#### [Page]
- Leader: John Ince
- Founded: March 2005
- Dissolved: December 2012
- Headquarters: 2050 Nelson Street Vancouver, British Columbia
- Ideology: Sex-positive Civil libertarianism
- Colours: Pink

Website
- Official website

= The Sex Party =

The Sex Party was a political party based in British Columbia, Canada. The party was guided by the philosophy of the sex-positive movement. Among other points, the party advocated for reform of sex education in schools so that sexual issues are taught more gradually over time and included a more comprehensive coverage of them. They advocated for the repeal of laws that promote antisexualism, such as prostitution laws and censorship. They also supported making Valentine's Day a statutory holiday and renaming Victoria Day to Eros Day.

The Sex Party was active for nearly eight years, between March 2005 and December 2012 when it de-registered with Elections BC. Its leader was John Ince, a Vancouver lawyer, author of The Politics of Lust and small business owner. He was one of three candidates representing The Sex Party in the May 2005 provincial election and one of the party's three candidates in the 2009 provincial election. None of its candidates won an election. The party attempted to become active in the 2006 federal election but encountered resistance from Canada Post, which refused to distribute its election material. The Sex Party challenged the Canada Post decision in federal court. The judgement found that Canada Post was within its rights to reasonably restrict (within that specific ad-mail program) material that was sexually explicit but that its application to the party's election material was improper. The court then ordered Canada Post to re-write its policy regarding sexually explicit material in that program.

==Political positions==
The Sex Party was guided by the philosophy of sex-positivism. While the party did not maintain a full slate of policy positions, both its federal and provincial election platforms have three goals: reform of how sex education is taught, "repeal sex-negative laws and regulations, and support sex-positive community". Regarding education the party advocated for a restructuring of sex education in public schools so that it is taught gradually, rather than all in one class, and would include other aspects of human sexuality, like non-coital contact, emotional intimacy, and LGBT issues. The Sex Party wanted provincial funding directed at research into sexuality policy issues and an expansion University of British Columbia's Critical Studies in Sexuality program into an entire department. Regarding sex-negative laws, The Sex Party wanted to work towards undoing legislation and regulations that support antisexualism. This included legalizing prostitution, starting a Sex Worker Empowerment Program to counsel and educate sex workers, reserving areas on public parks and beaches for nudists, allowing for sexually explicit private gatherings, (uncensored) films, and entertainment, and repealing provisions that allow municipalities to prohibit the sale of sex toys. Regarding sex-positive community issues, The Sex Party wanted to enable residents of long-term care facilities to express their sexuality in a safe, respectful and dignified manner, create a Sex Positive Press Council to expose and remove censorship, make Valentine's Day a statutory holiday, and rename Victoria Day to Eros Day.

#### [Recorded information]

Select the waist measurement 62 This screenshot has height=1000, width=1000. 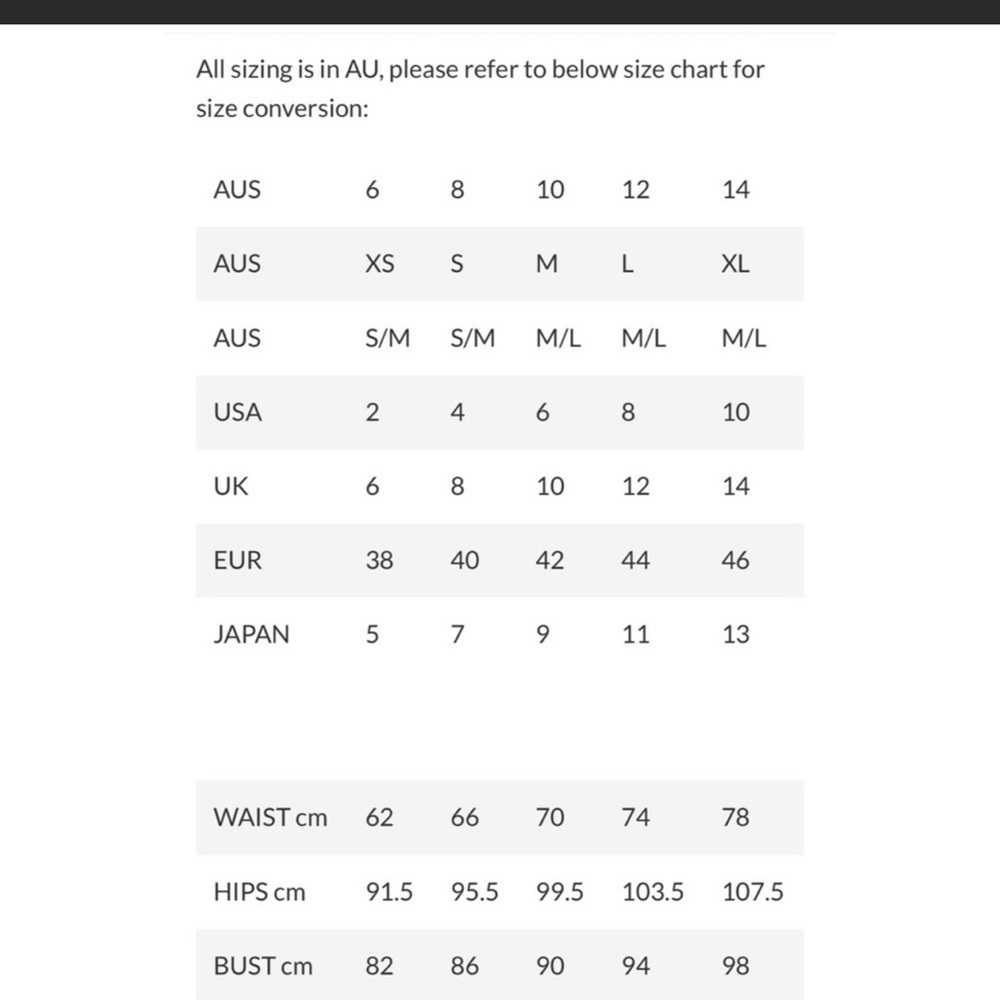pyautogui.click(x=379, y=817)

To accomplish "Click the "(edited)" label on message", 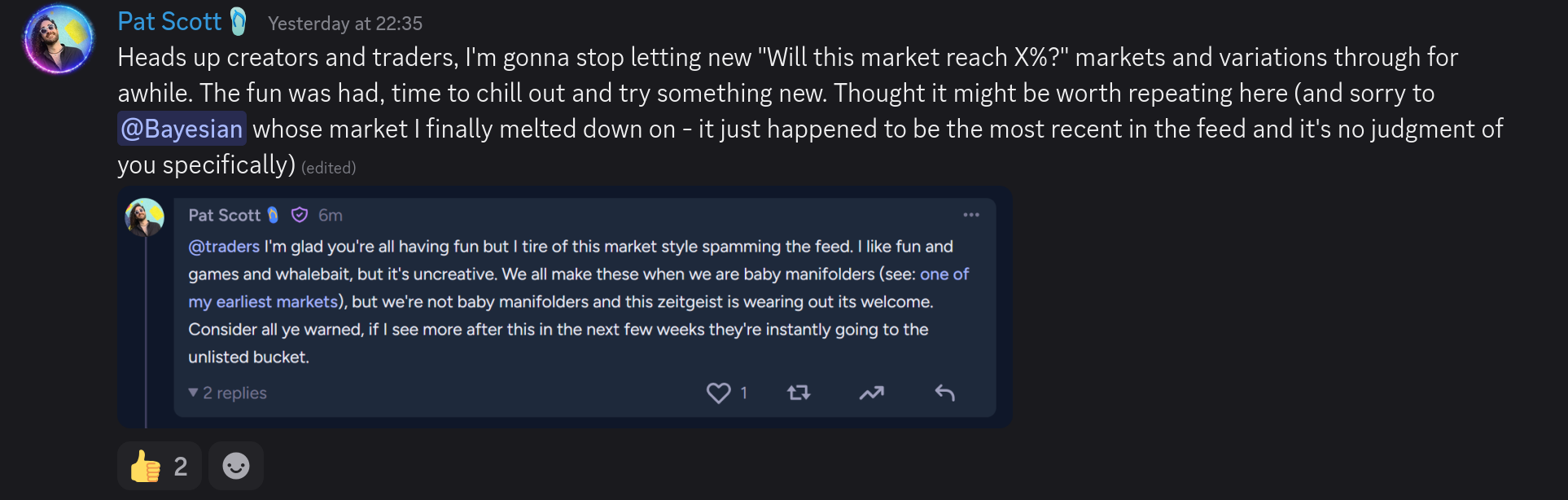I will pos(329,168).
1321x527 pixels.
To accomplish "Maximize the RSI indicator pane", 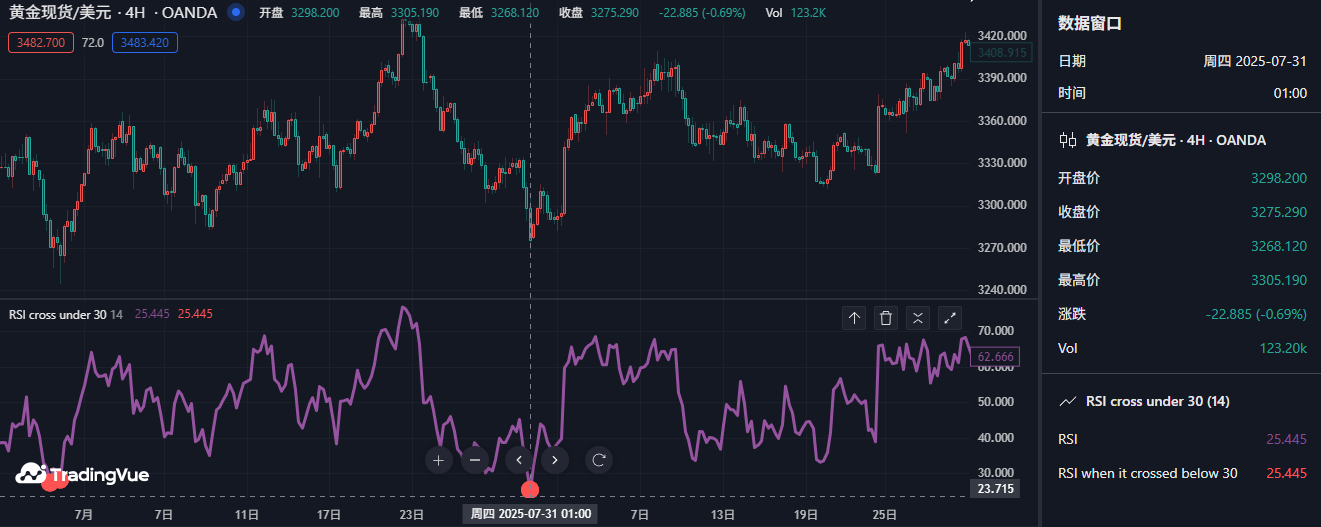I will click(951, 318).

#### [Problems and tasks]
1. Answer these from the Sex Party article:
(a) What address is listed as the party's headquarters?
(b) Which organization refused to distribute the party's material for the 2006 federal election?
(c) Which university program did the party want expanded into an entire department?
2. Continue the Sex Party article, picking up after its final sentence.
The listing comes from a separate source and has no connection to the Sex Party article.

#### [The replies]
1.
(a) 2050 Nelson Street, Vancouver, British Columbia
(b) Canada Post
(c) The University of British Columbia's Critical Studies in Sexuality program

2.
==2005 provincial election==
The Sex Party was registered with Elections BC in March 2005 with its founder, John Ince, also acting as the party leader. Ince was a Vancouver lawyer, author and co-owner of a store that hosted educational seminars and artistic shows about human sexuality, as well as selling sex-themed merchandise. He had been critical of government laws that perpetuated or resulted in harmful attitudes towards sex-related issues. Ince previously authored a non-fiction book, The Politics of Lust, which addresses the impact of antisexual attitudes or erotophobia on a society's political organization. The party launched its election platform and candidates at a press conference at the Vancouver Public Library in April.

The party nominated three candidates in the May 17, 2005 provincial election, none of whom were elected:
- John Ince in Vancouver-Burrard,
- Sex educator and small business owner Yvonne Tink in Vancouver-Kingsway,
- Patrick Clark, a man living with cerebral palsy who sought to raise awareness about the sex lives of people living with disabilities, in Vancouver-Fairview.

Prior to the election, the party held a fundraiser which featured erotic art meant to illustrate political themes and a performance piece involving couples having sex behind a screen, erotic poetry, and body painting. After employees of the Liquor Control and Licensing Branch told Ince that the art installation would likely result in the refusal of a special event liquor licence, the party asked for judicial review. Both a provincial court and an appeal court refused the review because an actual application had not been submitted for a decision to be reviewed, and the fundraiser went ahead with the serving of alcohol.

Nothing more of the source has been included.